It’s been a while since the last edition of Ask Evan, and the questions have piled up.
Dear Evan,
Do you recommend wearing makeup, or going natural?
Signed,
Anxious
It depends on the situation, Anxious. For prom night, yes. For scuba diving, no. For Kabuki theater, yes, but don’t wear more than the performers. For an overseas covert mission, determine the environment before choosing jungle or desert camouflage. For your wedding, it’s mandatory. But not if you’re the groom.
Dear Evan,
I did something stupid. I let this guy take revealing photos of me and now he’s threatening to publish them. How can I protect my reputation?
Embarrassed
Wow, these photos you’ve included with your letter are…revealing.
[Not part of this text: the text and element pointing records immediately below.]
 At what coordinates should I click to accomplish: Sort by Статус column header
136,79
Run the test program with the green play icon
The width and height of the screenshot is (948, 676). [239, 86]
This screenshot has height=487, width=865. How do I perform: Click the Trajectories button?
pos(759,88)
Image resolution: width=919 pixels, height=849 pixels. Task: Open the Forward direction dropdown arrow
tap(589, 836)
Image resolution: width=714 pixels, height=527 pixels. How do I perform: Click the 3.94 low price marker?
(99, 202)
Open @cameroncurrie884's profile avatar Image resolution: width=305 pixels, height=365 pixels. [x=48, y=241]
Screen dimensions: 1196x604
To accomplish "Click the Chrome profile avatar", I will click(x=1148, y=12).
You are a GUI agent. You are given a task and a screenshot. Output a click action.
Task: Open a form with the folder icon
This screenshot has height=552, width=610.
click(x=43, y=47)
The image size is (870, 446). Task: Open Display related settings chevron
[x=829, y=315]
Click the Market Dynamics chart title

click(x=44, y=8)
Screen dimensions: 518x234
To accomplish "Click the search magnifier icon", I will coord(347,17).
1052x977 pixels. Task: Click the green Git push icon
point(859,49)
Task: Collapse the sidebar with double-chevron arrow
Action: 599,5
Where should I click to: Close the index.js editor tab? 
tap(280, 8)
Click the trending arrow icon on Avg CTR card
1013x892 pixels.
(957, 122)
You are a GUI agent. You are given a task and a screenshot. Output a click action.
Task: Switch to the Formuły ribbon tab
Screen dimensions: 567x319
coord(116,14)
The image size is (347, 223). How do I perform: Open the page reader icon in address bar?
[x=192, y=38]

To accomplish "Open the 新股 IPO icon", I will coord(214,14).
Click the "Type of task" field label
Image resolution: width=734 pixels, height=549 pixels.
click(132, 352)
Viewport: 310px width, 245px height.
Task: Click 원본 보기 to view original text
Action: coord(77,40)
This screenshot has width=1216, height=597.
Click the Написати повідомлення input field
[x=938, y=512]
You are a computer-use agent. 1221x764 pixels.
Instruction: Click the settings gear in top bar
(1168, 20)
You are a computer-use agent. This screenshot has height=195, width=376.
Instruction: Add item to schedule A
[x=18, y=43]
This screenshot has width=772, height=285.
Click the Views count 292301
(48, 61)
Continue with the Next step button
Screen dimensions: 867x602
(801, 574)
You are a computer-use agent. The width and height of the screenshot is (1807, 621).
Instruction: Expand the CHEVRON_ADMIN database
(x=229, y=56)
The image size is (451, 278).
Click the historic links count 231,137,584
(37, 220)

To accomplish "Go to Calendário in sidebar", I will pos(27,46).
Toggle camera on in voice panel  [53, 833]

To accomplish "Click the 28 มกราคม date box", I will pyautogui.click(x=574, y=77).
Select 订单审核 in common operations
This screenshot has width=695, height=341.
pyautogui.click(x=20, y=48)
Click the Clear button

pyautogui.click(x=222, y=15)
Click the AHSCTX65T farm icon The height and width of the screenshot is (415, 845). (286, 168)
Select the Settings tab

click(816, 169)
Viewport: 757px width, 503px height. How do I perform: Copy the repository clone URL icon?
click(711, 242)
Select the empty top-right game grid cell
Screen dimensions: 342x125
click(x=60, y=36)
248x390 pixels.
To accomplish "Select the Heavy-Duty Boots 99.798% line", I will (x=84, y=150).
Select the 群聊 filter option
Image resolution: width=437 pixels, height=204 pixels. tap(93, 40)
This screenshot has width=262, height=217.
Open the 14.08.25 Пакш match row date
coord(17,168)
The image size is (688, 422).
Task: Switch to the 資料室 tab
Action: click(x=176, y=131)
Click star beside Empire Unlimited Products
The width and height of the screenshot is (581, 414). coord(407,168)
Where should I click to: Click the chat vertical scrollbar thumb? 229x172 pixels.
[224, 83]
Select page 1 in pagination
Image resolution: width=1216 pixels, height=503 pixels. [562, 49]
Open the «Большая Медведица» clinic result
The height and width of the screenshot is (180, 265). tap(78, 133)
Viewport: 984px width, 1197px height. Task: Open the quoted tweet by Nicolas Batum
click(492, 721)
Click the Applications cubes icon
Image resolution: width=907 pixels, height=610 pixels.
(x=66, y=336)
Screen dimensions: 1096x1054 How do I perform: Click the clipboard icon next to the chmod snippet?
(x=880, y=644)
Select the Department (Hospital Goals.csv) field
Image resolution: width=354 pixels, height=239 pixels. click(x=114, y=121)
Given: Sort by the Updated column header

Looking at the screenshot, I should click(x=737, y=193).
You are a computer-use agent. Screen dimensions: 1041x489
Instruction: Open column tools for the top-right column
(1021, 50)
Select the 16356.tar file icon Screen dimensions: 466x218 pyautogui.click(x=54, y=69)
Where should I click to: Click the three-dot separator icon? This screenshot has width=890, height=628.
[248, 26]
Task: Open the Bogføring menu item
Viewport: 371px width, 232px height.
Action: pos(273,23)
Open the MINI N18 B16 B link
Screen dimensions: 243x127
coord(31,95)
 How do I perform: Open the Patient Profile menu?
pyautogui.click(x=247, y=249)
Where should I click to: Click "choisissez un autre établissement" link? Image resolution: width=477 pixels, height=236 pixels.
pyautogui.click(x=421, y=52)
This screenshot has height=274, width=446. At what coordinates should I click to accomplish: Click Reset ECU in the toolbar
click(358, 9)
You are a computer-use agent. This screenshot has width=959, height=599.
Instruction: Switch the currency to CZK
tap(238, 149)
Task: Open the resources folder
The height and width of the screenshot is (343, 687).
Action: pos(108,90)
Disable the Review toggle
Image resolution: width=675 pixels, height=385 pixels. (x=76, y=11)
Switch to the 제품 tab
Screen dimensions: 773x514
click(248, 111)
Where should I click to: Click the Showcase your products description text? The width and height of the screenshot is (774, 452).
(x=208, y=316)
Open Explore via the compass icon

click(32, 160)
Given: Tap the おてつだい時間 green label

What did I say above, about the rules for wearing makeup at your wedding? It’s too late to undo what’s done. All you can do is to behave with as much dignity as possible. (And - glitter eyeshadow? You should be embarrassed.)
Evan,
I’m a photographer who took some dynamite photos I think are newsworthy. But the “bride” is now threatening me. Yesterday my car was vandalized. Should I call the police? I think the vandal spraypainted their name on the car. It’s “Dignity.”
Snapper
I’m a hundred percent for freedom of the press, Snapper, but are these photos truly newsworthy? Search your conscience. On the other hand, it sounds as though a fashion crime has been committed. Call the cops.
Evan,
I’m the editor of a national news magazine. A photographer friend has just submitted photos of a front-running presidential candidate in flagrante delicto with the local police chief, wearing a veil, a garter and enough lip gloss to pave I-95. Should I publish the photos?
Only in the bridal section of your magazine.